From the deepest, darkest corner of the conspiracy net;
When Professor Xu published his essay, he warned that he was likely to be punished; he said he had already been suspended from work, lost his position as a professor, and had “freedoms curtailed” over critiques published nearly a year earlier.
“I can now all too easily predict that I will be subjected to new punishments; indeed, this may well even be the last piece I write,” he wrote at the end of his latest essay.
Friends say that, since publication, Xu’s account has been suspended on WeChat, a Chinese messaging app, and they have been unable to get in touch with him for days. Most believe he has not been detained, and is at home in Beijing, but his name has been scrubbed from Weibo, and only a few articles from several years ago showing up on the country’s biggest search engine, Baidu. Calls to his mobile phone went unanswered on Friday.
In a further reminder of the government’s strict controls, two citizen journalists who were reporting from the epicentre of China’s coronavirus outbreak have vanished this week, apparently detained.
Just like the flu.
Updated with a new report at the New York Times;
The cruise ship had been shunned at port after port for fear it might carry the coronavirus, but when the Westerdam arrived in Cambodia on Thursday, the prime minister greeted its passengers with flowers.

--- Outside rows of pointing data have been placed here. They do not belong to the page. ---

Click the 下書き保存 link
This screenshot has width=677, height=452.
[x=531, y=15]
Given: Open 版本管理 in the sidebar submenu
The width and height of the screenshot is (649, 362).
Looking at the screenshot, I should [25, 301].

Amid assurances that the ship was disease free, hundreds of elated passengers disembarked. Some went sightseeing, visiting beaches and restaurants and getting massages. Others traveled on to destinations around the world.
One, however, did not make it much farther than the thermal scanners at the Kuala Lumpur airport in Malaysia. The passenger, an American, was stopped on Saturday, and later tested positive for the coronavirus.
On Sunday, with passengers already headed for destinations on at least three continents, health officials were scrambling to determine how a big a problem they now have — and how to stop it from getting bigger.
“We anticipated glitches, but I have to tell you I didn’t anticipate one of this magnitude,” said Dr. William Schaffner, an infectious disease specialist at Vanderbilt University Medical Center.
With more than a thousand passengers from the Westerdam headed for home, Dr. Schaffner said, it may be harder than ever to keep the coronavirus outbreak contained to China. […]
More than 140 passengers from the ship flew to Malaysia, and all but the American woman who tested positive and her husband were eventually allowed to continue on to their destinations, including the United States, the Netherlands and Australia, officials said. Over 1,000 other passengers took charter flights to Phnom Penh, the capital of Cambodia, and were in various stages of transit home, the cruise line said.